Ghani made the remarks at a talk organised by the Photographic Art Society of Pakistan. He said it stressed the content of the picture by removing the distraction of colour. Ghani said it was somewhere in the 1950s that Harper’s Bazaar decided that fashion photography should form the backbone of the industry. He said despite the presence of coloured images, the magazine decided to go with black and white images. “They thought colour is used to sell clothes, not design and fashion as its essence is more about lifestyle,” he said, explaining the decision to use monochrome photography.

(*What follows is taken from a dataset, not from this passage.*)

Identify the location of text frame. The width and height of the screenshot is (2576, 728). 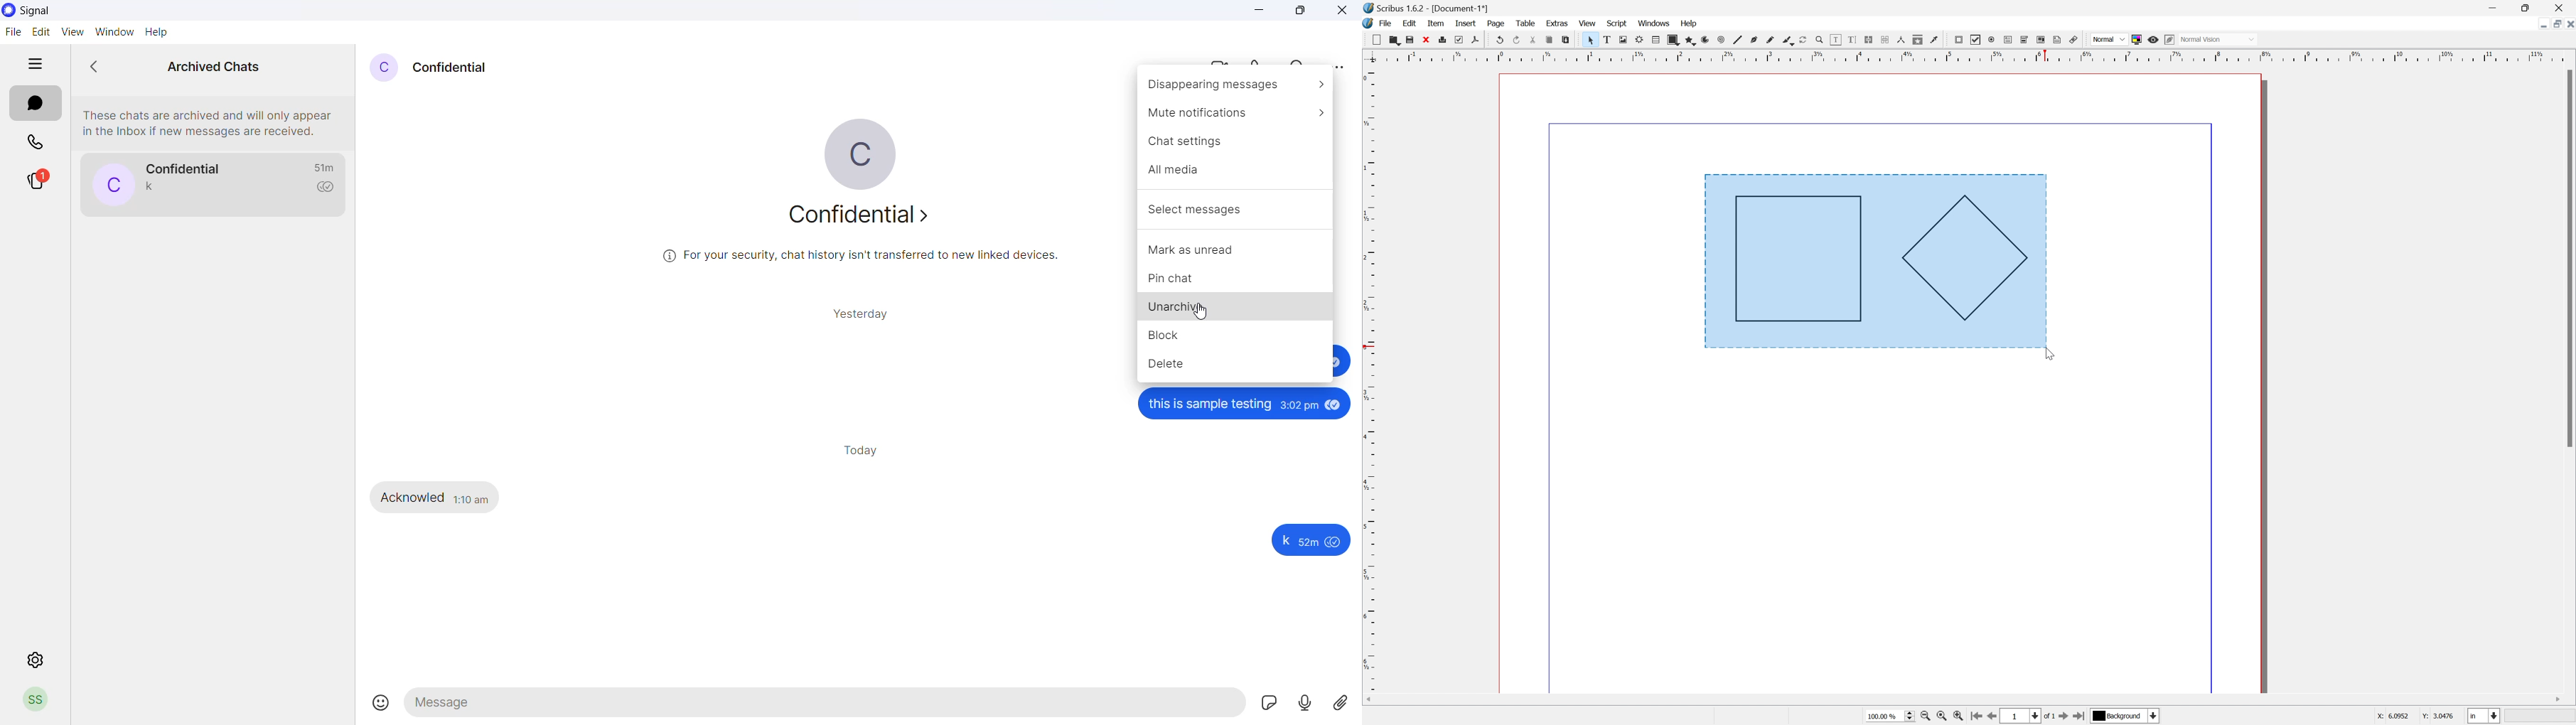
(1604, 40).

Showing various images from a Dior campaign at the time, Ghani elaborated on how they had prized style and structure over glamour.
“Black and white images engage the audience emotionally,” he said, showing the work of photographer Fazal Sheikh, who went to Afghanistan and took pictures of photographs of those who had been killed there. “When Sheikh initially presented the pictures in colour, they were not liked,” he said, adding that presenting them in black and white had added to the images.

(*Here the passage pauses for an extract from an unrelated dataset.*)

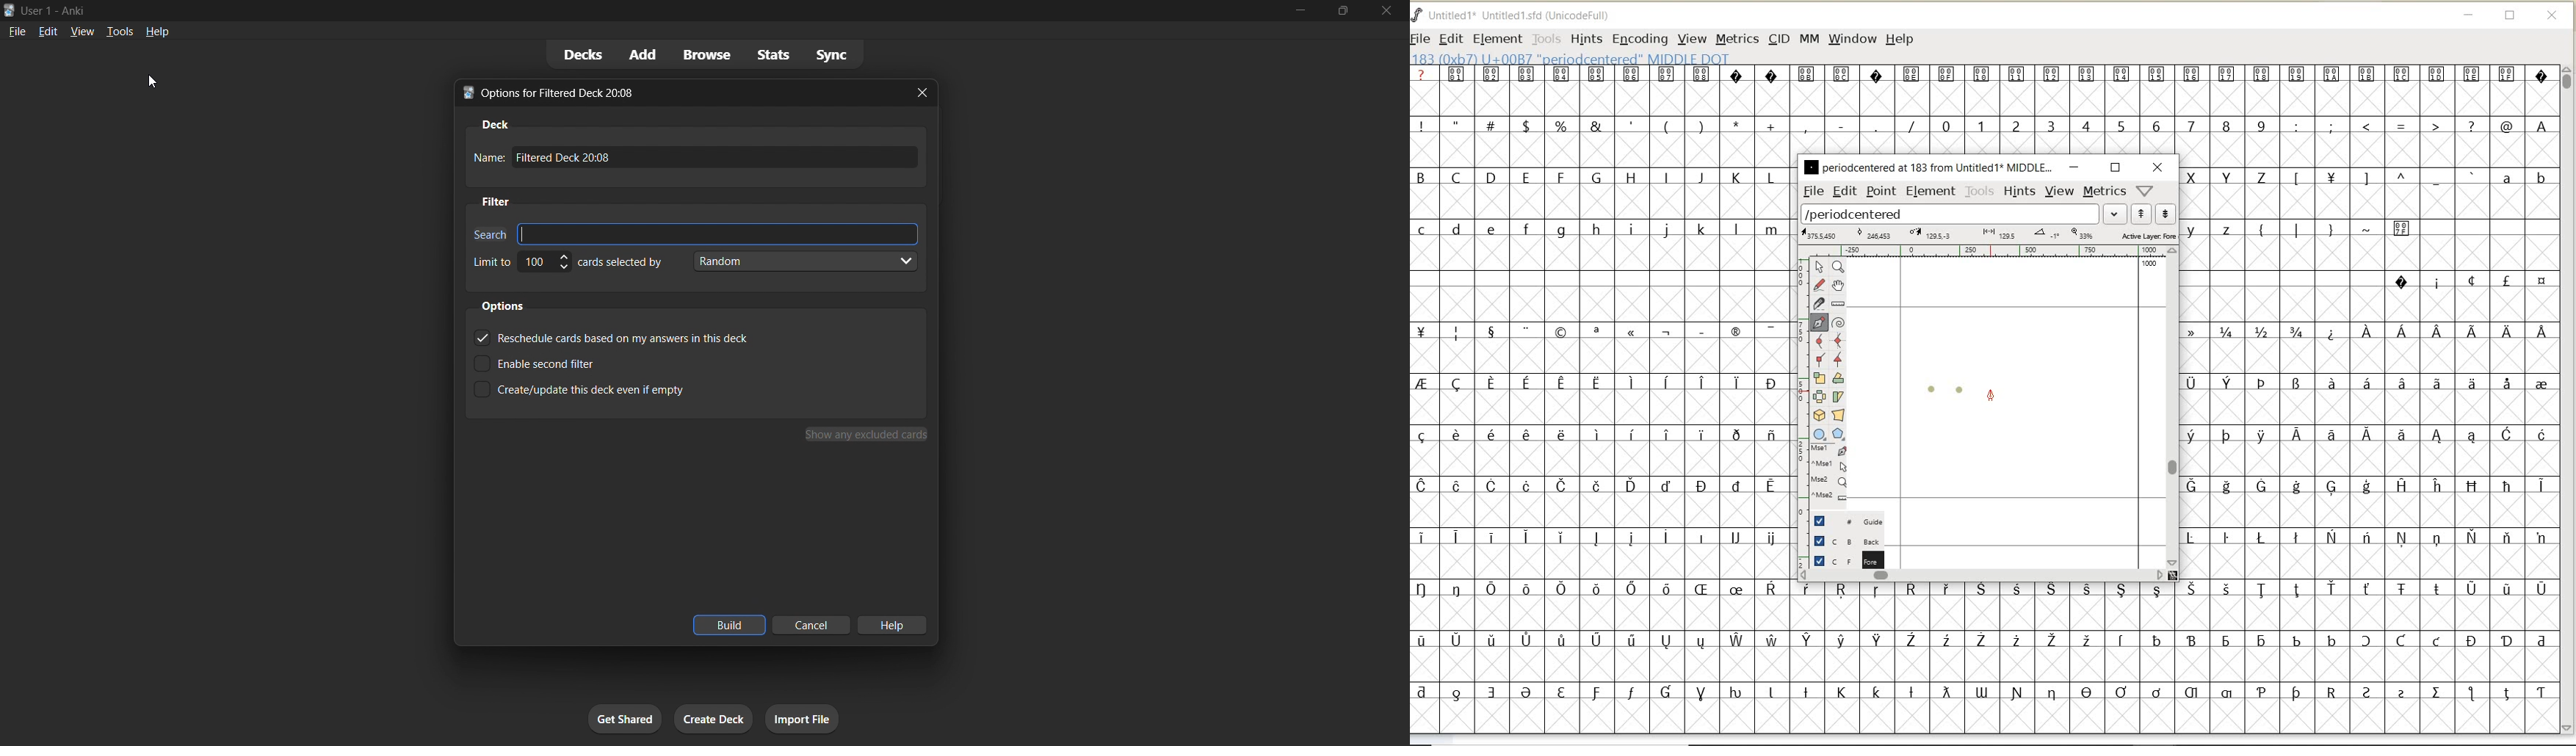 The height and width of the screenshot is (756, 2576). Describe the element at coordinates (1819, 434) in the screenshot. I see `rectangle or ellipse` at that location.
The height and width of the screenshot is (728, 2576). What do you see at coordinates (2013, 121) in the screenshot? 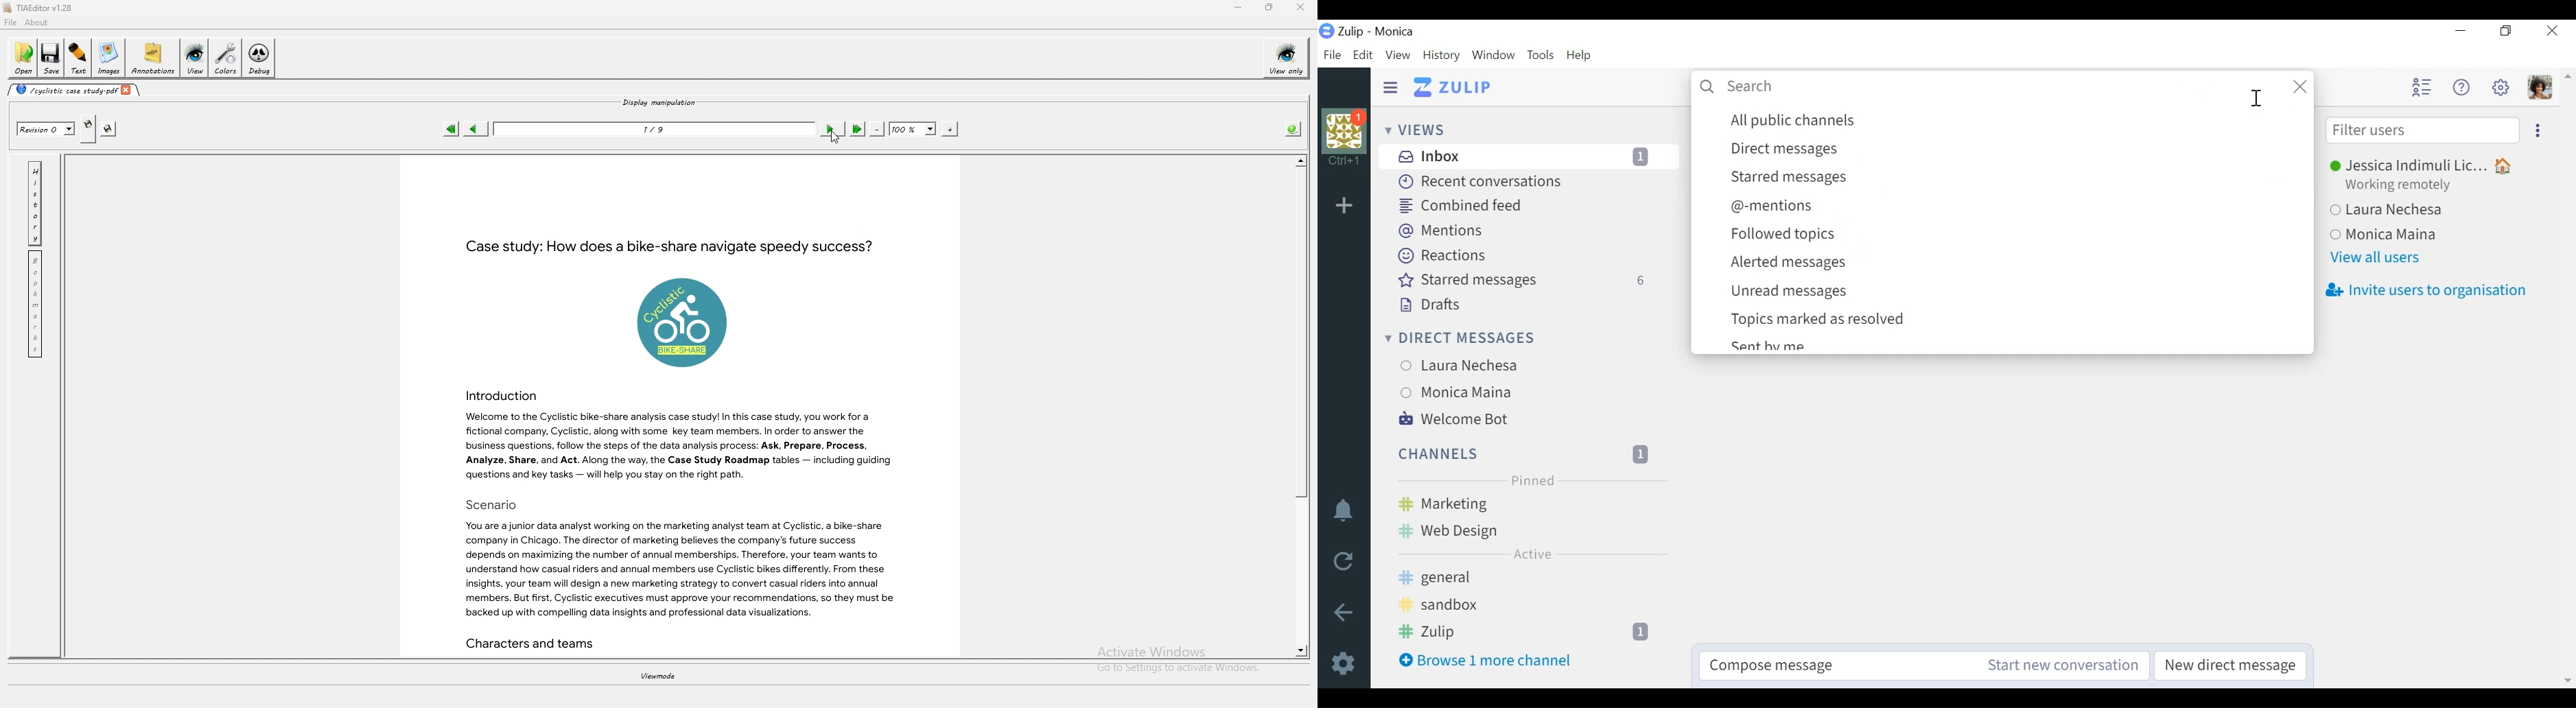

“The images simply depicted the truth of life,” Ghani said. He said removing some colour from pictures was necessary at times to heighten the message they furthered. “Initially, this idea is scary. One wonders as to who will want to look at our simple black and white images but so many photographers have made their lives’ work in this,” Ghani said.
Ghani then proceeded to cite the example of Tamanna, an Iranian photographer, who used black and white photography to capture transgender people. “Usually when we look at them we notice their loud clothes and glamorous getups,” he said, adding that the monochrome photography had added another dimension to their existence. “There was a particular sadness in the images. It made one focus on what we normally overlook,” Ghani said.

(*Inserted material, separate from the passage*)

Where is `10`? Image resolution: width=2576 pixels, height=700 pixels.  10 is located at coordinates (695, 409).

Photographer Samiur Rehman also spoke on the occasion. He said when he and his colleagues had started photographing in 1985, over 90 per cent of pictures displayed used to be black and white.
Painter Ijazul Hassan said he had read in an old Chinese manuscript that colour was a matter of imagination. The absence of colour from black and white photos had never bothered him, he said. Hassan said he could imagine the pictures in colour.
Hassan, who is also an award-winning photographer, counselled young photographers to find depth in scenes and situations they understand and know instead of looking for exotic locales. He said colour, when used wisely, also added emotional depth, especially in painting.
Published in The Express Tribune, December 27th, 2015.